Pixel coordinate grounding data

------------------------------------------------

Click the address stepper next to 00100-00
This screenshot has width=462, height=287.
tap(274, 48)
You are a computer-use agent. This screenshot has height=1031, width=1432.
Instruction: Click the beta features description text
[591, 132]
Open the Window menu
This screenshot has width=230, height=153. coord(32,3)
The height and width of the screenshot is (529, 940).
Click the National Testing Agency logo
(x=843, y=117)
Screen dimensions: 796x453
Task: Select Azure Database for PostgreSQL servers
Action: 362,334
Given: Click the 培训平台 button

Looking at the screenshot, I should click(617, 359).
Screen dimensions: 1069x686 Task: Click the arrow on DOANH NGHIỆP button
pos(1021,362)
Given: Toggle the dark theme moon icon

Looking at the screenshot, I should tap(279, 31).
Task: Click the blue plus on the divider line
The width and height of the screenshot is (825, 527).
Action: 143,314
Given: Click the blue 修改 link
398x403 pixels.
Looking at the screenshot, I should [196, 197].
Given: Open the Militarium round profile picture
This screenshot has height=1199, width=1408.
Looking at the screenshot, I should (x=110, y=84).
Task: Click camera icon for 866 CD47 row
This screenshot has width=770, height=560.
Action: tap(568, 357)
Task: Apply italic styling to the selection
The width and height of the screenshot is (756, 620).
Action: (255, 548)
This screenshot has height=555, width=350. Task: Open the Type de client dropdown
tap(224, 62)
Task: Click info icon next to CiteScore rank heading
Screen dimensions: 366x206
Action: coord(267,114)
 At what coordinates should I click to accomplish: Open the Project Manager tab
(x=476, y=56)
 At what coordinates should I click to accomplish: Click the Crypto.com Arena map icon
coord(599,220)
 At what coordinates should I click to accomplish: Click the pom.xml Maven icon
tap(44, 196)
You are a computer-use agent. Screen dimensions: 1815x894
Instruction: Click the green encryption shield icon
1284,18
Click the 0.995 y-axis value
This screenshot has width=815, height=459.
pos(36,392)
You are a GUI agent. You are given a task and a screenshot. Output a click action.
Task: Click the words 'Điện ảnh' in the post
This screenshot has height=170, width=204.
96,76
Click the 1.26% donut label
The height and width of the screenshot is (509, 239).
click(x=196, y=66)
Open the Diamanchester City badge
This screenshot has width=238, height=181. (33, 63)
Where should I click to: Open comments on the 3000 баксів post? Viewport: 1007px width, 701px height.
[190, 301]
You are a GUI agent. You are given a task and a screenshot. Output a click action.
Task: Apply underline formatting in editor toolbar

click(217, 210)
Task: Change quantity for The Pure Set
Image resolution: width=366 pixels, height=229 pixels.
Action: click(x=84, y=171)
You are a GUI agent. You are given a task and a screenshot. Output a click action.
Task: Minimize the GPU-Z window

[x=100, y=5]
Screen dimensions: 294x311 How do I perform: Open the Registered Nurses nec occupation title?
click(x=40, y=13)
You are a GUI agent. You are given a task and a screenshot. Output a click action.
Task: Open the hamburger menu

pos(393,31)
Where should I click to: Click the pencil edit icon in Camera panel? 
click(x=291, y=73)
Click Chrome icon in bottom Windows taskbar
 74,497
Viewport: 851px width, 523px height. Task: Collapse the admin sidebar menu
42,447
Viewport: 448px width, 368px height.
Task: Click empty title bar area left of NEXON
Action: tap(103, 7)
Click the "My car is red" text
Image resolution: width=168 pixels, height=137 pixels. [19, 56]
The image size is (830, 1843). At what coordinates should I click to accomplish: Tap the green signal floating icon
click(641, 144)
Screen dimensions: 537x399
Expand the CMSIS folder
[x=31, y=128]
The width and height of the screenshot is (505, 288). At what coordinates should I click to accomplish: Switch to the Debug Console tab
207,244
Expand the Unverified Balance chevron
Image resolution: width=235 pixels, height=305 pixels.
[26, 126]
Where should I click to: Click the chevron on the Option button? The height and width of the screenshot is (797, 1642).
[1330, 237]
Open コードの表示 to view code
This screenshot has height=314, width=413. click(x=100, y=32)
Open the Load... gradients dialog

------------------------------------------------

Every entry is to be returned exactly, with nothing dropped.

**RESPONSE AREA**.
Click the address stepper next to 00100-00
This screenshot has width=462, height=287.
tap(274, 48)
You are a computer-use agent. This screenshot has height=1031, width=1432.
Instruction: Click the beta features description text
[591, 132]
Open the Window menu
This screenshot has width=230, height=153. coord(32,3)
The height and width of the screenshot is (529, 940).
Click the National Testing Agency logo
(x=843, y=117)
Screen dimensions: 796x453
Task: Select Azure Database for PostgreSQL servers
Action: 362,334
Given: Click the 培训平台 button

Looking at the screenshot, I should click(617, 359).
Screen dimensions: 1069x686 Task: Click the arrow on DOANH NGHIỆP button
pos(1021,362)
Given: Toggle the dark theme moon icon

Looking at the screenshot, I should tap(279, 31).
Task: Click the blue plus on the divider line
The width and height of the screenshot is (825, 527).
Action: 143,314
Given: Click the blue 修改 link
398x403 pixels.
Looking at the screenshot, I should [196, 197].
Given: Open the Militarium round profile picture
This screenshot has height=1199, width=1408.
Looking at the screenshot, I should (x=110, y=84).
Task: Click camera icon for 866 CD47 row
This screenshot has width=770, height=560.
Action: tap(568, 357)
Task: Apply italic styling to the selection
The width and height of the screenshot is (756, 620).
Action: (255, 548)
This screenshot has height=555, width=350. Task: Open the Type de client dropdown
tap(224, 62)
Task: Click info icon next to CiteScore rank heading
Screen dimensions: 366x206
Action: coord(267,114)
 At what coordinates should I click to accomplish: Open the Project Manager tab
(x=476, y=56)
 At what coordinates should I click to accomplish: Click the Crypto.com Arena map icon
coord(599,220)
 At what coordinates should I click to accomplish: Click the pom.xml Maven icon
tap(44, 196)
You are a computer-use agent. Screen dimensions: 1815x894
Instruction: Click the green encryption shield icon
1284,18
Click the 0.995 y-axis value
This screenshot has width=815, height=459.
pos(36,392)
You are a GUI agent. You are given a task and a screenshot. Output a click action.
Task: Click the words 'Điện ảnh' in the post
This screenshot has height=170, width=204.
96,76
Click the 1.26% donut label
The height and width of the screenshot is (509, 239).
click(x=196, y=66)
Open the Diamanchester City badge
This screenshot has width=238, height=181. (33, 63)
Where should I click to: Open comments on the 3000 баксів post? Viewport: 1007px width, 701px height.
[190, 301]
You are a GUI agent. You are given a task and a screenshot. Output a click action.
Task: Apply underline formatting in editor toolbar

click(217, 210)
Task: Change quantity for The Pure Set
Image resolution: width=366 pixels, height=229 pixels.
Action: click(x=84, y=171)
You are a GUI agent. You are given a task and a screenshot. Output a click action.
Task: Minimize the GPU-Z window

[x=100, y=5]
Screen dimensions: 294x311 How do I perform: Open the Registered Nurses nec occupation title?
click(x=40, y=13)
You are a GUI agent. You are given a task and a screenshot. Output a click action.
Task: Open the hamburger menu

pos(393,31)
Where should I click to: Click the pencil edit icon in Camera panel? 
click(x=291, y=73)
Click Chrome icon in bottom Windows taskbar
 74,497
Viewport: 851px width, 523px height. Task: Collapse the admin sidebar menu
42,447
Viewport: 448px width, 368px height.
Task: Click empty title bar area left of NEXON
Action: tap(103, 7)
Click the "My car is red" text
Image resolution: width=168 pixels, height=137 pixels. [19, 56]
The image size is (830, 1843). At what coordinates should I click to accomplish: Tap the green signal floating icon
click(641, 144)
Screen dimensions: 537x399
Expand the CMSIS folder
[x=31, y=128]
The width and height of the screenshot is (505, 288). At what coordinates should I click to accomplish: Switch to the Debug Console tab
207,244
Expand the Unverified Balance chevron
Image resolution: width=235 pixels, height=305 pixels.
[26, 126]
Where should I click to: Click the chevron on the Option button? The height and width of the screenshot is (797, 1642).
[1330, 237]
Open コードの表示 to view code
This screenshot has height=314, width=413. click(x=100, y=32)
Open the Load... gradients dialog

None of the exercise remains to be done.